Any parent of a teenager with a learner’s permit knows the fingernails-in-the-dashboard terror of riding as a passenger in one’s own car.
Our daughters have had their licenses for years, but with my accelerator foot in a post-surgical boot for a few weeks recently, I was swept back in time as they taxied me to and from work and around Alameda on errands.
The stitches are gone from my toe now, but I may need tongue sutures from biting it every time I wanted to scream out, “BRAKE! NOW!”
Don’t get me wrong — both girls are good drivers and seem to get around just fine on their own. (Ok, there was that about Sarah totaling her little red Miata, but it wasn’t her fault and she walked away in one piece, thank heaven.)
Way back when she had her learner's permit, Sarah drove me to a family birthday party at City Beach, an indoor volleyball venue in Emeryville. We were heading along busy San Pablo Avenue in evening rush hour traffic, and Sarah made a left hand turn in front of two lanes of oncoming cars.
She didn’t have a green arrow. It was NOT her turn to go. I was strapped in the passenger seat, staring wide-eyed into two sets of blinding headlights. Bracing for inevitable impact, I screamed something unprintable. (All I can tell you is that Mary’s blessed son seems to have a middle name, and it begins with an “F.”)
He must have heard my desperate cry, because it was indeed a miracle that those cars stopped in time and no one hit us. Sarah completed the turn, immediately pulled over to the curb, then burst into tears and said, “Mom! Why did you yell at me like that?”
After I could speak again I said, “Sweetheart, I couldn’t help it. It just came out. But now you don’t have to guess what my dying words will be, because I thought I was a goner.”
In truth, I was relieved my own mother wasn’t in the car with us, because I can tell you that she would have washed my mouth out with soap, right after she spanked me. When I was a teenage passenger in her 1965 Buick Skylark convertible, a group of antagonistic juvenile delinquents crossed in front of our car at an intersection. One of them called my mother an “old bag.”
I loved my mother. No one was allowed to call her names but me, and then only out of earshot. So I stuck my forearm out the window and flipped him off.
My mom’s arm came across the bench seat in a blur and clipped me hard across the chest. I was shocked — not that she smacked me, but that she didn’t understand that I was defending her honor. I saw my hand gesture as an act of love.
To this day, I can still feel the sting of injustice from that slap. And although she taught me it wasn’t ladylike to extend your middle finger in traffic, she didn’t succeed in breaking me of the habit completely. If I can’t cap my road rage, I just make a “stealth” gesture — below the dashboard where the other driver can’t see. As I see it, it’s a stress reliever and therefore good for controlling hypertension.
(Ok, fine, regular readers. I admit to that , but ever since I am very good about keeping cool on the Island.
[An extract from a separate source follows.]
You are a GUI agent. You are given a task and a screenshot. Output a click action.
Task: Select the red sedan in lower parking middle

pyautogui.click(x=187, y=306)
Alameda is a small town.)
But I digress. My accelerator foot is back in working order again and I am no longer bumming rides. I can drive myself to in the morning while everyone else is still asleep. (My coffee shop buddies and my Weight Watchers buddies applauded when I returned to my morning routine. They missed me. I like them.) I can go to work when I want, and not when it’s convenient for someone to take me. And then I can go home when I want, and not when (and if) someone remembers to fetch me again.
I am sure my daughters are relieved to be “off duty” as well. No one likes a back seat driver. Just last weekend I discovered I have my own personal nagger. I was on my way to a craft fair in an unfamiliar Oakland neighborhood. I plugged in my new GPS unit and the female robot voice told me precisely where and when to turn. She was doing a fine job and we were getting along splendidly until she said, “You are EXCEEDING the SPEED LIMIT.”
After I recovered from my surprise, it took me five blocks to stop laughing. I can’t decide whether to study the owner’s manual to figure out how to opt out of that feature or leave it on for comic effect to amuse passengers.
The good news is that, with the exception of the Harbor Bay labyrinth, I know my way around Alameda pretty darned well, and I work close to home. So for now I’ll just yank her plug and stow her away in a deep dark cubbyhole. In this nag’s opinion, it’s a good thing teenage drivers don’t have that option with their parents.